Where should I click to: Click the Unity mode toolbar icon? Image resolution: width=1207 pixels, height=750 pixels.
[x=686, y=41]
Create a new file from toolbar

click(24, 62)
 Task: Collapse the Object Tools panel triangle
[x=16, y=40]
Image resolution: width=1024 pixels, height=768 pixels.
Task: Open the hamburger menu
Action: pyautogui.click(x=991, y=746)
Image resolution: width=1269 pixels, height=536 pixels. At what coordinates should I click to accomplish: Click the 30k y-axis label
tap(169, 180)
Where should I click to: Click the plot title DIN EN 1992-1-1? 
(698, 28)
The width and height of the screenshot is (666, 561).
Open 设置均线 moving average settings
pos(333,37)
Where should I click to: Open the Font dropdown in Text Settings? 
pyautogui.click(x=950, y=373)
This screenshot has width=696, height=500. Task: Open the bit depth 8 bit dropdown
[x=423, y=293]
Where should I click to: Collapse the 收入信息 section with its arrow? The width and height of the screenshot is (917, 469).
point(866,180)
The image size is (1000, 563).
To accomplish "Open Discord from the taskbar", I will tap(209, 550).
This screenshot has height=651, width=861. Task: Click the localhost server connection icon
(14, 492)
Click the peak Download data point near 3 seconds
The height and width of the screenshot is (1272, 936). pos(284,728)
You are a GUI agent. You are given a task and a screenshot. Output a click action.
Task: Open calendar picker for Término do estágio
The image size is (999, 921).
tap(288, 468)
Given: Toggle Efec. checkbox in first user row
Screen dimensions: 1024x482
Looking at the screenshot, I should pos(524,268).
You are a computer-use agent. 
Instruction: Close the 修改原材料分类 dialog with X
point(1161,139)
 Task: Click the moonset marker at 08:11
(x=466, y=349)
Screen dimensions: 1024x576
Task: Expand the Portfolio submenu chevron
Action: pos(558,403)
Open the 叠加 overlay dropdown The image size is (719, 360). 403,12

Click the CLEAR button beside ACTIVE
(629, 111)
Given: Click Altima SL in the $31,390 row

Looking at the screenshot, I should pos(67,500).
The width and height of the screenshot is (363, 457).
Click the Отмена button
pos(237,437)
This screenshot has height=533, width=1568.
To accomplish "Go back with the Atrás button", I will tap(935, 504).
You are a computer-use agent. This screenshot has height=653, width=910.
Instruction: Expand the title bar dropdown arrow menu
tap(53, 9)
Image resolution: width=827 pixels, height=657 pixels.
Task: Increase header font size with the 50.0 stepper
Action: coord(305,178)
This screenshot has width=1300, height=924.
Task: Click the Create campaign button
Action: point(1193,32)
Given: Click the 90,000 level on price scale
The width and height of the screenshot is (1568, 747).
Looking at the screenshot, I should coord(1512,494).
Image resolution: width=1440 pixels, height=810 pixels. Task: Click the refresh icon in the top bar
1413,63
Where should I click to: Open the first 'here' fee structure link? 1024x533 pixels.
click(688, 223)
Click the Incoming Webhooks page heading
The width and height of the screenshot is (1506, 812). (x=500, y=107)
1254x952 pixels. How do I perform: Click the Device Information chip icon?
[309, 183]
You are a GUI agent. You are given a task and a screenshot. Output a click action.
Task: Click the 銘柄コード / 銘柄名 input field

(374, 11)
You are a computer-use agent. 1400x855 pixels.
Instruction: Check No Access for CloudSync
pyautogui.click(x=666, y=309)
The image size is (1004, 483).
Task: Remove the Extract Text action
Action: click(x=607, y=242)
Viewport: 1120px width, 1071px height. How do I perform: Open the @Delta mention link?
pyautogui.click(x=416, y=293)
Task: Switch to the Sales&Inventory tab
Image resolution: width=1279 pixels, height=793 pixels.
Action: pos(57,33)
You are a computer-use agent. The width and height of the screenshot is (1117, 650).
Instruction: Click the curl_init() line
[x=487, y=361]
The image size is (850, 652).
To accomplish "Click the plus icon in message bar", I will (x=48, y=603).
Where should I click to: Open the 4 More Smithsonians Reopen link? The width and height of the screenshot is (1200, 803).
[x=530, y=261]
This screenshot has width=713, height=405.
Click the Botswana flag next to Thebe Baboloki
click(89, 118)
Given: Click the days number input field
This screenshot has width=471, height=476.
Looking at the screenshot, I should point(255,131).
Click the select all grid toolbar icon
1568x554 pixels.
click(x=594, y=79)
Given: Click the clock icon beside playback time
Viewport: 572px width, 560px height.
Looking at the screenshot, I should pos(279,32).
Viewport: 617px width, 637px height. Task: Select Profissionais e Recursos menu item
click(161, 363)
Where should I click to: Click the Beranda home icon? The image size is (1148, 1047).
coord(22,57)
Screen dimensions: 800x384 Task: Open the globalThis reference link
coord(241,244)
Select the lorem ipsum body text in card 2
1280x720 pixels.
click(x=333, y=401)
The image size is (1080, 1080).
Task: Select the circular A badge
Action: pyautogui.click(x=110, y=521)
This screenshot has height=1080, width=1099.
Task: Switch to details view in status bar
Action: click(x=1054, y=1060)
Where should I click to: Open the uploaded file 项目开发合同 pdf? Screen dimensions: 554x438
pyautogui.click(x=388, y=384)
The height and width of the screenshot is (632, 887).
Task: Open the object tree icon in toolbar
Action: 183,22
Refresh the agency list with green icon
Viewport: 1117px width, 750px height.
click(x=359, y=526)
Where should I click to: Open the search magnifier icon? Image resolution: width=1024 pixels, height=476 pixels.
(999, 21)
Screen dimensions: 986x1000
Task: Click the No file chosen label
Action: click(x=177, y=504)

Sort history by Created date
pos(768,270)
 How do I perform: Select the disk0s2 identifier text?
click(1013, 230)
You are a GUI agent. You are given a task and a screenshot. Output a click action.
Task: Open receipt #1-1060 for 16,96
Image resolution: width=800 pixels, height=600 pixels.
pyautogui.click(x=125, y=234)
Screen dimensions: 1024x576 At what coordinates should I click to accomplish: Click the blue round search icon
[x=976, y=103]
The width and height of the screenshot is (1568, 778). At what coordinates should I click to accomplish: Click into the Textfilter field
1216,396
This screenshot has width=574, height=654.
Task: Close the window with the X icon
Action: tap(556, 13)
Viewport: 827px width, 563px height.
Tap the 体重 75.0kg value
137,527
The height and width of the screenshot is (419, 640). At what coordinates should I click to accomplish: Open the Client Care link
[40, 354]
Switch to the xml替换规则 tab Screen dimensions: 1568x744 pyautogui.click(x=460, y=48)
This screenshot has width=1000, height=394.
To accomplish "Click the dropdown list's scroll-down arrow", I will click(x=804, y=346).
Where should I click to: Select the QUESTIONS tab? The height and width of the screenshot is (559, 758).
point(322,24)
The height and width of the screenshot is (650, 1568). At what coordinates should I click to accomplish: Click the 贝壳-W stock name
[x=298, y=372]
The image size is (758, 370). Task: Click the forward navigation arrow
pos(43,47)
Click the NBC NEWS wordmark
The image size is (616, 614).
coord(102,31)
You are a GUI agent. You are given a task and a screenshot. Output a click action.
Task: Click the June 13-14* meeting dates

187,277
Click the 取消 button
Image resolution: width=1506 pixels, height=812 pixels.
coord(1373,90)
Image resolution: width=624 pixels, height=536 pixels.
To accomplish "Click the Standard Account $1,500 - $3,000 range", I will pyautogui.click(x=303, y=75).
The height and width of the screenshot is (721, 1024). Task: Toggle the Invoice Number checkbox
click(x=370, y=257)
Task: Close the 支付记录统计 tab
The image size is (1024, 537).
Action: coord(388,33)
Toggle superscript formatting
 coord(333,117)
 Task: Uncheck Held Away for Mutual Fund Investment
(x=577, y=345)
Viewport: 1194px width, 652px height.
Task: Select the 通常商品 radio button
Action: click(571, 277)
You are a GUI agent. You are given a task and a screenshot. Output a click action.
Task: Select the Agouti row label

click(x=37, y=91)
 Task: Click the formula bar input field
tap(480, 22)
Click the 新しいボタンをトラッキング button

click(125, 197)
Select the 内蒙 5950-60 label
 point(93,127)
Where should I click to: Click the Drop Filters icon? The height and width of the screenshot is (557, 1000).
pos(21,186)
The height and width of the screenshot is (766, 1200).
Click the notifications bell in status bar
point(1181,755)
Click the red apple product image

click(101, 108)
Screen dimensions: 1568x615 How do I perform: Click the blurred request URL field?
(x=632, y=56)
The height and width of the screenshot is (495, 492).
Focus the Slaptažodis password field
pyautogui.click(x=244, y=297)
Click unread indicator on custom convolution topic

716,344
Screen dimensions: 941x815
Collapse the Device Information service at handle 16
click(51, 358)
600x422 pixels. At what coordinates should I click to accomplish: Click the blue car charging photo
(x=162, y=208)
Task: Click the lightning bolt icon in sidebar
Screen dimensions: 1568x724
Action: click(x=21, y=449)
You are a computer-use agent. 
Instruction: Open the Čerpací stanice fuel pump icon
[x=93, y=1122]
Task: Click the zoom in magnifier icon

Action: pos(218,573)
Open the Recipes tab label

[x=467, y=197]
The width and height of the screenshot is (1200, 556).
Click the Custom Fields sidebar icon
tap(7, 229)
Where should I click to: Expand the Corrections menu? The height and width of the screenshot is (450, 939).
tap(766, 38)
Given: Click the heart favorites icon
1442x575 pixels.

-----

- What to do
Repeat, word for word, the lines from the start of the records to the line that contains "The image size is (1000, 563).", both of them included, and no others.

- Problem solution
Where should I click to: Click the Unity mode toolbar icon? Image resolution: width=1207 pixels, height=750 pixels.
[x=686, y=41]
Create a new file from toolbar

click(24, 62)
 Task: Collapse the Object Tools panel triangle
[x=16, y=40]
Image resolution: width=1024 pixels, height=768 pixels.
Task: Open the hamburger menu
Action: pyautogui.click(x=991, y=746)
Image resolution: width=1269 pixels, height=536 pixels. At what coordinates should I click to accomplish: Click the 30k y-axis label
tap(169, 180)
Where should I click to: Click the plot title DIN EN 1992-1-1? 
(698, 28)
The width and height of the screenshot is (666, 561).
Open 设置均线 moving average settings
pos(333,37)
Where should I click to: Open the Font dropdown in Text Settings? 
pyautogui.click(x=950, y=373)
This screenshot has width=696, height=500. Task: Open the bit depth 8 bit dropdown
[x=423, y=293]
Where should I click to: Collapse the 收入信息 section with its arrow? The width and height of the screenshot is (917, 469).
point(866,180)
The image size is (1000, 563).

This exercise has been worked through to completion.